WaPo's Joe Heim: Country Music Often Filled with Hate

Photo of Ken Shepherd.

 "When they're runnin' down my country [music], man, they're walkin' on the fightin' side of me."

Merle Haggard's most famous lyric could well be adapted to express the reaction country music fans may have upon reading Joe Heim's latest review in the June 30 Washington Post.

Heim's lead paragraph begins with a drive-by attack on the genre as a whole:

Country music has always had something of an image problem, particularly among people who fancy themselves as progressives. Immigrant-trashing, gay-bashing, race-baiting, women-hating songs aren't hard to find in the country catalogue. Heck, sometimes you can find them all on a single album. 

Heim set forward this straw man in order to more effusively praise country artist Brad Paisley as a "forward-thinking" artist in the vein of say the Bush-bashing "Dixie Chicks" for his latest album, "American Saturday Night" which "celebrates cultural diversity, lionizes women, stirringly welcomes a black president and, for good measure, whoops it up about drinkin' and fishin.'"

Heim is pleased with his perception of Paisley's politics, heralding how the track "Welcome to the Future"  has an allusion to "the momentousness of Barack Obama's election." While the music reviewer did laud Paisley on the artistic merits of his music, the Post reviewer doe have a habit of letting politics color his perception of country artists.

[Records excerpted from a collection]
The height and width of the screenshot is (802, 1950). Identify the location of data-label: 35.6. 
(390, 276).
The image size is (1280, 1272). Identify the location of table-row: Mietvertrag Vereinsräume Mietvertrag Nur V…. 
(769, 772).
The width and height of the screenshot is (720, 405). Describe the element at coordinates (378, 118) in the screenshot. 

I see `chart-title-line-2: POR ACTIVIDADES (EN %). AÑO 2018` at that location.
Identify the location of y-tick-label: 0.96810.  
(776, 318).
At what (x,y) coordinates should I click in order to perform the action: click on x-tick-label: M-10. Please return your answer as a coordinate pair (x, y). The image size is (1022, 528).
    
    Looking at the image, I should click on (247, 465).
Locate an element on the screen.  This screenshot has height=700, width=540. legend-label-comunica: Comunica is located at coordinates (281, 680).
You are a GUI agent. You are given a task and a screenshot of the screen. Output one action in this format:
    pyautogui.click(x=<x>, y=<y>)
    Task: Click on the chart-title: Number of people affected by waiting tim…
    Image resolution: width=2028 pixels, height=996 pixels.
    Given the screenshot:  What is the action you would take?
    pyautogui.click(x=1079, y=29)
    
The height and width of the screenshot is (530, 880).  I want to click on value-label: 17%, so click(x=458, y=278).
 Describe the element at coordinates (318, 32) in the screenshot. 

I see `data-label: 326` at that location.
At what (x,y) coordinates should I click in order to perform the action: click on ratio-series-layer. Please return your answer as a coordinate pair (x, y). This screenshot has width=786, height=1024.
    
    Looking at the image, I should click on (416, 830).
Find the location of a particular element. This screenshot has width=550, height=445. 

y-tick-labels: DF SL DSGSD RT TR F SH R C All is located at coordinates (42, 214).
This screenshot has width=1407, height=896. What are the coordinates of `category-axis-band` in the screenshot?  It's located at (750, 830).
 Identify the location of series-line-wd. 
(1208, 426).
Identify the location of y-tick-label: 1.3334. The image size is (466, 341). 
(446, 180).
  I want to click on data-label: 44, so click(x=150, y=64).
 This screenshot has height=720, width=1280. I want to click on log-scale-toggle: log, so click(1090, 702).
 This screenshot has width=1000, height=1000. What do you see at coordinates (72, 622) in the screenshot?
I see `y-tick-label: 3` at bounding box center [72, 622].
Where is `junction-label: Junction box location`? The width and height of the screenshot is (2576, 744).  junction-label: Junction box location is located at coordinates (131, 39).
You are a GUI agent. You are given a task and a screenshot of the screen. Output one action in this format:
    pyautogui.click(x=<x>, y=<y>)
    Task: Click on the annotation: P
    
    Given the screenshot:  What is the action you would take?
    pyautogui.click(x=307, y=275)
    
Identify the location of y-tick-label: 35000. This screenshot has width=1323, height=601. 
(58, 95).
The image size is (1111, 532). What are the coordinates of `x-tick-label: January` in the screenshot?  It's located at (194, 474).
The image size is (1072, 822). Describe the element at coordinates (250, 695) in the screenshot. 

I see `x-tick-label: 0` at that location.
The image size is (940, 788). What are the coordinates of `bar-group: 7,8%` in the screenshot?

*Required tasks*
(1) Please list the kinds of songs that, according to the commentary's quoted passage, aren't hard to find in the country catalogue.
(2) In the commentary, which Brad Paisley track does Heim say alludes to the momentousness of Barack Obama's election?

*Answers for the exercise*
(1)
- Immigrant-trashing songs
- Gay-bashing songs
- Race-baiting songs
- Women-hating songs

(2) "Welcome to the Future"